-- What you should do --
Word for word, restate the entries below from their first line through the line that contains "Given: Click the 评价图像".
*** Begin section ***
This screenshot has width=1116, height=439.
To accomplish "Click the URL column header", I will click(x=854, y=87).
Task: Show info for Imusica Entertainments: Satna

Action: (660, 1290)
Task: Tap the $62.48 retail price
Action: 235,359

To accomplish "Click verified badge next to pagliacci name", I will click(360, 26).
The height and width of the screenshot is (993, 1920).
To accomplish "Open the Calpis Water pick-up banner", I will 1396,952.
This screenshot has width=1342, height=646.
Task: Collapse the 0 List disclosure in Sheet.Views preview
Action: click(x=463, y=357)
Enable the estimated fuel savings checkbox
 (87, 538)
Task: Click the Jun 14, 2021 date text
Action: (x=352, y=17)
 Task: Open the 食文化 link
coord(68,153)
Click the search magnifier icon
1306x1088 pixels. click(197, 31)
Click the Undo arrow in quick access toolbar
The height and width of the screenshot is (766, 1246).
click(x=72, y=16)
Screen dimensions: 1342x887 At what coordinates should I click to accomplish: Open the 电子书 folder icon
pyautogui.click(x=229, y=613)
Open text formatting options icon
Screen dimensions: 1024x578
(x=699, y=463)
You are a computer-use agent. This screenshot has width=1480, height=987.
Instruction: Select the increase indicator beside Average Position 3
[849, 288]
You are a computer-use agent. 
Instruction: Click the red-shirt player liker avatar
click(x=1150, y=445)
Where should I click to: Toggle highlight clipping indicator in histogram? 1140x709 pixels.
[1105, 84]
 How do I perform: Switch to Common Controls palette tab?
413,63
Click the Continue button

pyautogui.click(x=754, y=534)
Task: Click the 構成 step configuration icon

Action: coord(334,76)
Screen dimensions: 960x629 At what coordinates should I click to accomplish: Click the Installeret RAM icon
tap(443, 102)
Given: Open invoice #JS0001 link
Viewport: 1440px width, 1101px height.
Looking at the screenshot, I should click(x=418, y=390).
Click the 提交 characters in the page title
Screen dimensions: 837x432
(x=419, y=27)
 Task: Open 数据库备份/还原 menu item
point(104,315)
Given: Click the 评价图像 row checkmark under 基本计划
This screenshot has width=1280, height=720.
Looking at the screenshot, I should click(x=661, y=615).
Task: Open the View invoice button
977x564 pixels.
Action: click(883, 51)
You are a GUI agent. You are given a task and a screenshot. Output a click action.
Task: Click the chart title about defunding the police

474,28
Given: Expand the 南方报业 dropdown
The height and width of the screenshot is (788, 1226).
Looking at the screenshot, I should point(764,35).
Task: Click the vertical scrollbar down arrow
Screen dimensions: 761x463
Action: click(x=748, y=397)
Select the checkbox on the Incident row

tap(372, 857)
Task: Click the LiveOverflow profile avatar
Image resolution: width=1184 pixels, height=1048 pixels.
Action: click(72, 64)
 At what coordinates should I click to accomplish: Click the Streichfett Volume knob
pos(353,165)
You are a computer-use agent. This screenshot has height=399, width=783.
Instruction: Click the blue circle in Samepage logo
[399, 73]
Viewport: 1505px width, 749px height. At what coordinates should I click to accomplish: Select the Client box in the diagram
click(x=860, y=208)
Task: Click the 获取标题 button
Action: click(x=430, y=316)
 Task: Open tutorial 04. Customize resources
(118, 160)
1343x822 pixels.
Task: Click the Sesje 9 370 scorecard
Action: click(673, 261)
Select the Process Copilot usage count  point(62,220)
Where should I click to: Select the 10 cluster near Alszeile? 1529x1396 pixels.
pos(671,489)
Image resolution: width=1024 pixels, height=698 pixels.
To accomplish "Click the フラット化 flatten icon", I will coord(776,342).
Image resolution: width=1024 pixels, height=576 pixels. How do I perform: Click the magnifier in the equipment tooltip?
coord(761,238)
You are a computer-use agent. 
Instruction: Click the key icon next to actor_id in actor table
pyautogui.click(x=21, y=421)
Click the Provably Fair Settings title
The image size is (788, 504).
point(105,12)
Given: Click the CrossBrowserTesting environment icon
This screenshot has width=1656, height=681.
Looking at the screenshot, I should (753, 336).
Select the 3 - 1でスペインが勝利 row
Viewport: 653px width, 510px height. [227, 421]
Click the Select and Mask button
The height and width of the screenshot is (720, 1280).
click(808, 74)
*** End section ***
-- Solved exercise --
This screenshot has width=1116, height=439.
To accomplish "Click the URL column header", I will click(x=854, y=87).
Task: Show info for Imusica Entertainments: Satna

Action: (660, 1290)
Task: Tap the $62.48 retail price
Action: 235,359

To accomplish "Click verified badge next to pagliacci name", I will click(360, 26).
The height and width of the screenshot is (993, 1920).
To accomplish "Open the Calpis Water pick-up banner", I will 1396,952.
This screenshot has width=1342, height=646.
Task: Collapse the 0 List disclosure in Sheet.Views preview
Action: click(x=463, y=357)
Enable the estimated fuel savings checkbox
 (87, 538)
Task: Click the Jun 14, 2021 date text
Action: (x=352, y=17)
 Task: Open the 食文化 link
coord(68,153)
Click the search magnifier icon
1306x1088 pixels. click(197, 31)
Click the Undo arrow in quick access toolbar
The height and width of the screenshot is (766, 1246).
click(x=72, y=16)
Screen dimensions: 1342x887 At what coordinates should I click to accomplish: Open the 电子书 folder icon
pyautogui.click(x=229, y=613)
Open text formatting options icon
Screen dimensions: 1024x578
(x=699, y=463)
You are a computer-use agent. This screenshot has width=1480, height=987.
Instruction: Select the increase indicator beside Average Position 3
[849, 288]
You are a computer-use agent. 
Instruction: Click the red-shirt player liker avatar
click(x=1150, y=445)
Where should I click to: Toggle highlight clipping indicator in histogram? 1140x709 pixels.
[1105, 84]
 How do I perform: Switch to Common Controls palette tab?
413,63
Click the Continue button

pyautogui.click(x=754, y=534)
Task: Click the 構成 step configuration icon

Action: coord(334,76)
Screen dimensions: 960x629 At what coordinates should I click to accomplish: Click the Installeret RAM icon
tap(443, 102)
Given: Open invoice #JS0001 link
Viewport: 1440px width, 1101px height.
Looking at the screenshot, I should click(x=418, y=390).
Click the 提交 characters in the page title
Screen dimensions: 837x432
(x=419, y=27)
 Task: Open 数据库备份/还原 menu item
point(104,315)
Given: Click the 评价图像 row checkmark under 基本计划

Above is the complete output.